* **INSTRUCTION**:
Return, word for word, the lines of the items below, starting at the line that has "The height and" and stopping after the line that has "[x=298, y=19]". Leave the pictures out.

* **EXTRACTED MATERIAL**:
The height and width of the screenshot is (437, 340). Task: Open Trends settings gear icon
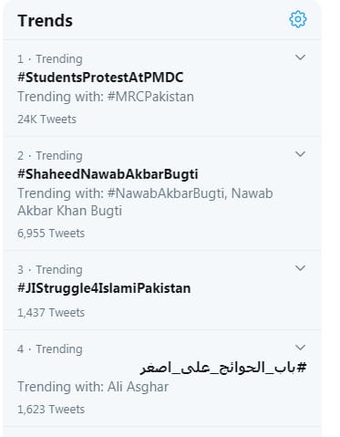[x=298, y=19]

---

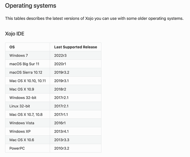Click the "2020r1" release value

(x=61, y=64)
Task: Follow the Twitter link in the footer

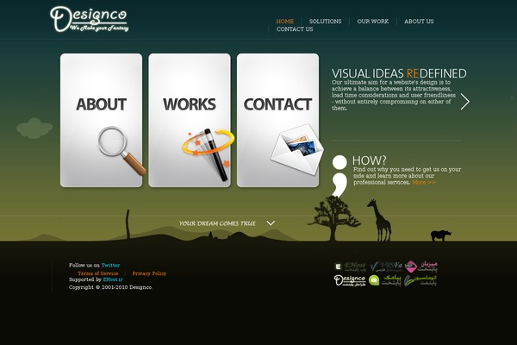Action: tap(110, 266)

* **EXERCISE RESPONSE**:
The height and width of the screenshot is (437, 340). Task: Open Trends settings gear icon
[x=298, y=19]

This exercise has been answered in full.